As with all Action Learning initiatives, EM-Lab combines classroom lectures and faculty mentorship with project work for real companies. EM-Lab host companies represent leaders and innovators in both the for-profit and non-profit sectors. Sample past and current host companies include:
- Amazon
- BD
- BMW
- Boston Symphony Orchestra
- Dell
- IDEO
- Microsoft
- NPR
- Philips
- Procter & Gamble/Gillette
- SAP
- Verizon
- VMWare
EM-Lab students work in small teams on tightly scoped projects focused on marketing, operations, and/or strategy for host companies. Though projects may be housed in one of these functional areas, students are encouraged to stretch their thinking beyond their projects’ primary functional domain to develop holistic solutions. The goal of every EM-Lab project is to promote an integrated mindset through which students will address and view business issues.
EM-Lab project work typically takes place over an eight-week period starting in October. Students receive project descriptions from participating companies and work with their respective clients for several hours per week. The projects culminate with the student teams creating formal presentations for their client companies that feature the teams’ findings and recommendations. In some cases, student teams may be offered summer internships to continue their project work.

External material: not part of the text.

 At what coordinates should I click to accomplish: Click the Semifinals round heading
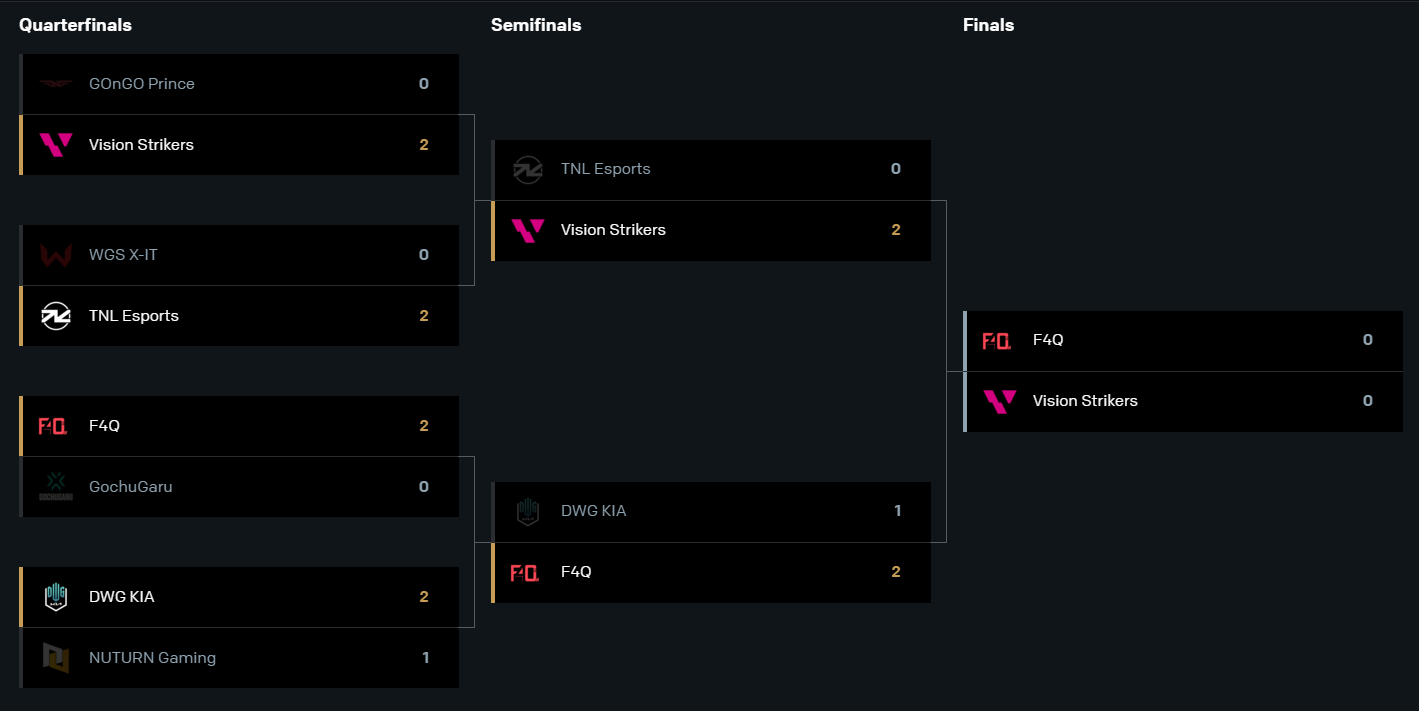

Companies interested in hosting MIT Sloan students for an EM-Lab project should contact Dr. Sharmila C. Chatterjee, Senior Lecturer and Head of Enterprise Management Certificate at schatterjee@mit.edu.

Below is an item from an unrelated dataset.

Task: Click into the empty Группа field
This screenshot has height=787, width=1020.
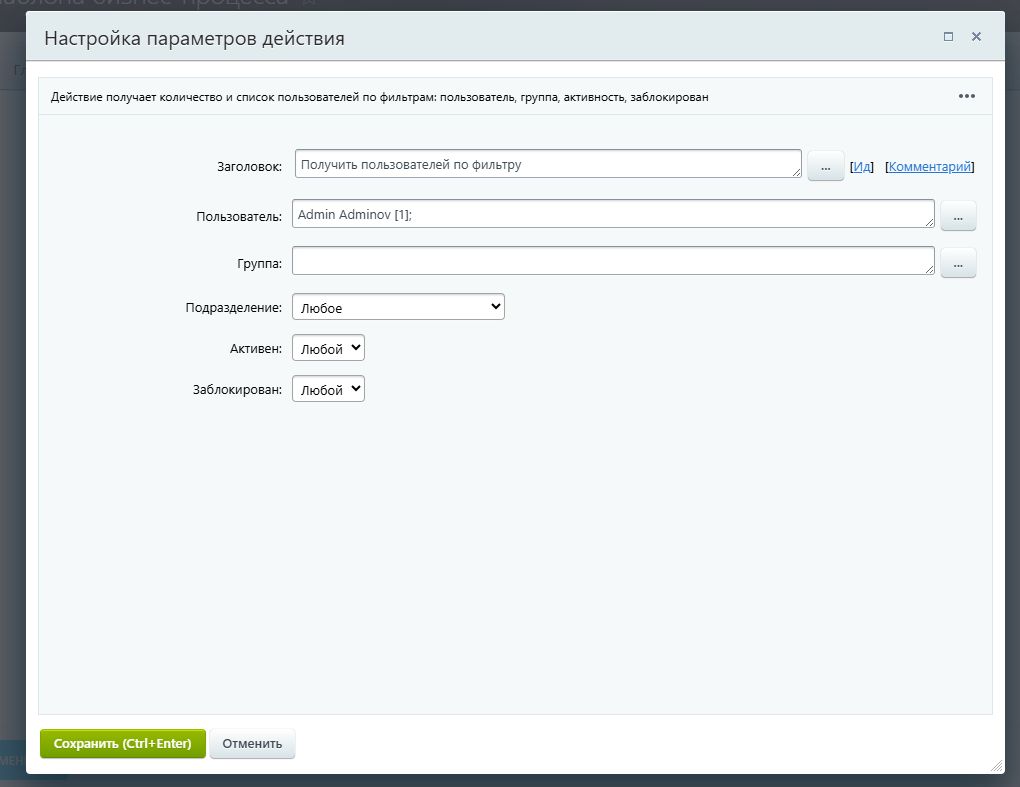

Management Practice Hackathon
The Management Practice Hack-a-Thon is the second Action Learning component of the EM Certificate and is completed by participants in the spring of their first year. It is an innovative competition that enables students to integrate the lessons they’ve learned in the classroom with their business experience to help companies solve their most pressing interdisciplinary challenges.
Collaborating with EM Certificate students on cross-functional problems, host companies gain access to talented system thinkers and contribute to the community by providing critical experiences necessary for developing seasoned professionals. Participating students benefit from real-world experience in a tightly scoped, fast-paced, and exciting four-day competition environment. The Management Practice Hack-a-Thon pits three to four student teams against each other as they compete to solve marketing, operations, or strategy problem. They then present their recommendations to a panel of judges. The goal of the competition—and of the EM Certificate as a whole—is to encourage students to stretch their thinking beyond functional silos to design the best solution to the problem at hand.
CLICK HERE TO READ MORE ABOUT THE 2024 HACK-A-THON
In 2017, over a four-day Action Learning Hack-a-Thon, EM Certificate students were challenged with improving the quality of life for seniors.
Click here to read more about the 2017 Hack-a-thon
In 2018, the Hackathon's business challenge focused on using technology and data to enable early intervention and treatment of opioid use disorder. The 2018 winning concept: Planned Parenthood for substance abuse.